You may have gotten the wrong idea. This isn't a combination where the same box functions as an oven and a microwave. This is a microwave that is for no reason physically attached to a separate oven - it takes up all the space of a big oven plus a normally sized microwave. The only thing they share is the display panel. And yet that didn't stop anyone from disabling microwave functionality while the oven is on.

There is absolutely no advantage to this compared to having an oven and a separate microwave, and many, many, many disadvantages. It continually boggles my mind that anyone ever designed, manufactured, or purchased this thing.


> The microwave makes a noise while it's operating. When it's finished, it will beep unobtrusively and then continue to make the operating noise. You can stop it from making the operating noise by opening the door.

Check out Chesterton's Fence.


Tell us why you think it’s relevant.


Sure. Sibling comments to my comment explain that the continued "operating noise" is a cooling mechanism that's required by the microwave oven.

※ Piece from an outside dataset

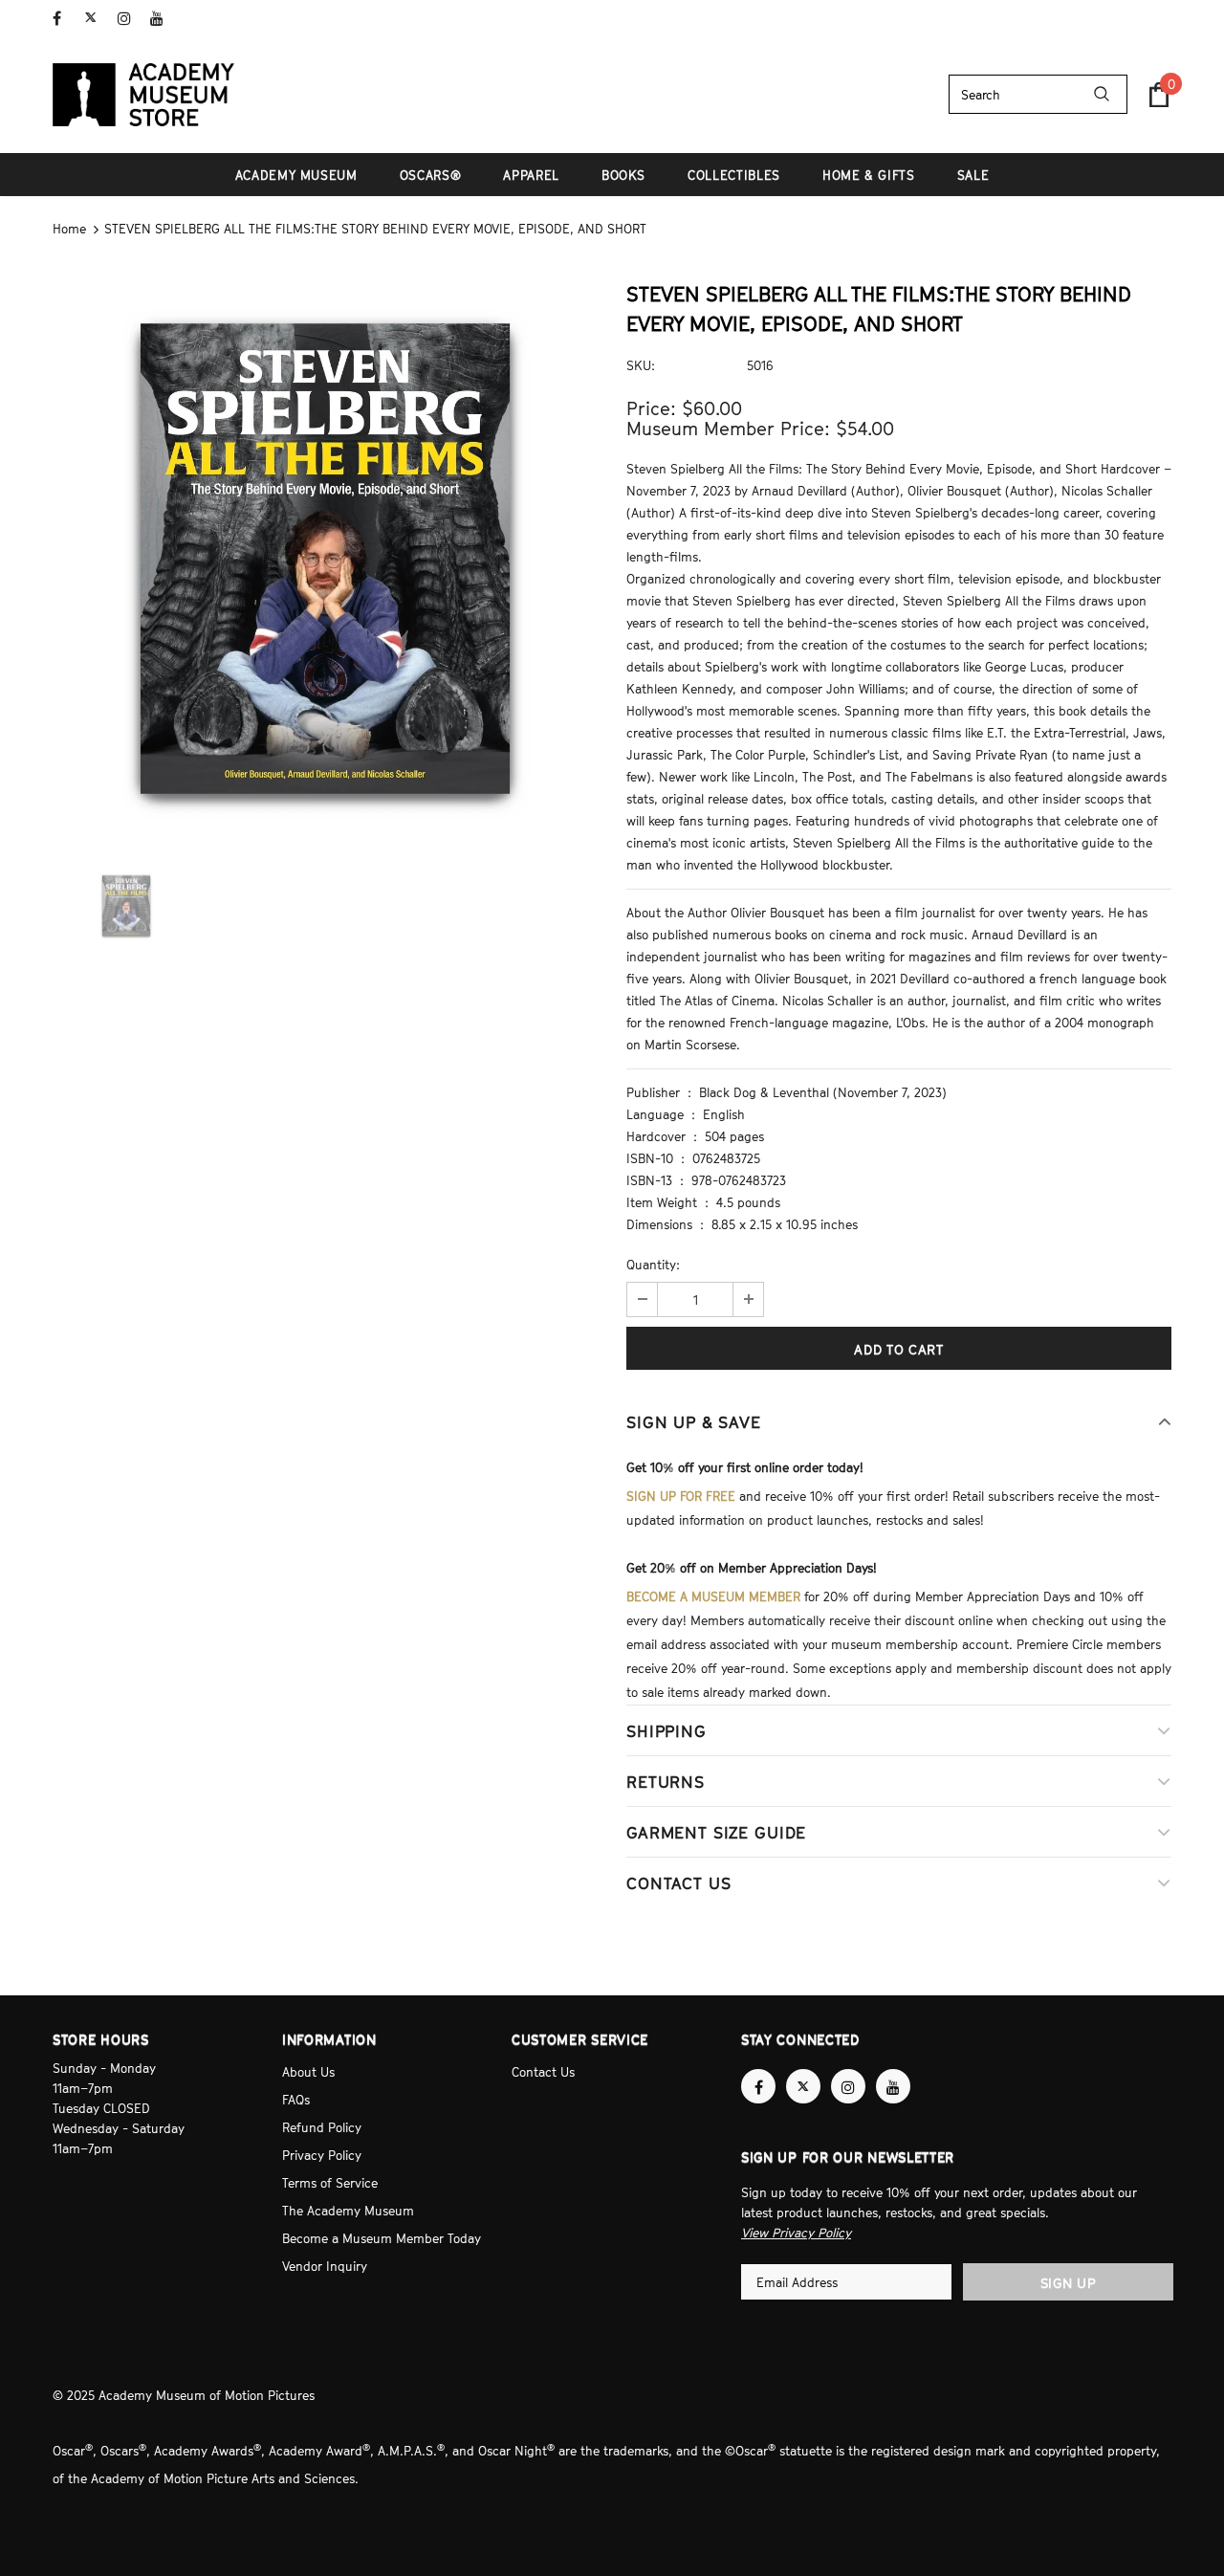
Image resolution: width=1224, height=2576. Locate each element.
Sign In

So, it wouldn't be a good idea to just rip that part out of the design. Even if it may be annoying. Perhaps a better explanation is needed, like some models showing "cool" in the display. But it's per se not a design oversight.

Chesterton's Fence is about not changing things before understanding what led to the current state of affairs. I think the principle easily extends to complaining as well.


No, absolutely not. This is not a problem that other microwaves have. It seriously impairs the functioning of the microwave. Chesterton's Fence tells us that there is no cost to eliminating this ridiculously awful functionality, because other microwaves already don't do it. An explanation doesn't help in any way. The solution is to stop misbehaving.


Maybe those other microwaves have a different design that doesn't make it necessary. So, sure, you can re-design the microwave oven, but that may entail significantly more work than to just deactivate the fan.

I could criticize cars with combustion engines for having one and being so noisy/stinky/... Then I could go on claiming that they should just turn them off, cause there are cars without combustion engines which are less noisy/stinky/... I'd be missing that there is more to it than just turning off the engine. I'd need to replace it with something else, like an EV. Maybe that did not exist yet when that car was build. So, claiming that this old Ford from 1970 having a combustion engine is stupid because "this is not a problem that other cars have" is missing the point. I could go rip the engine out because I don't like that it's noisy/stinky/... But I'm in for a surprise here. The vehicle won't move anymore. Something I'd have understood had I followed the principle put forward by Chesterton's Fence.

> Chesterton's Fence tells us that there is no cost to eliminating this ridiculously awful functionality

No. It tells you to first understand what you are doing. Blindly claiming something misses that part.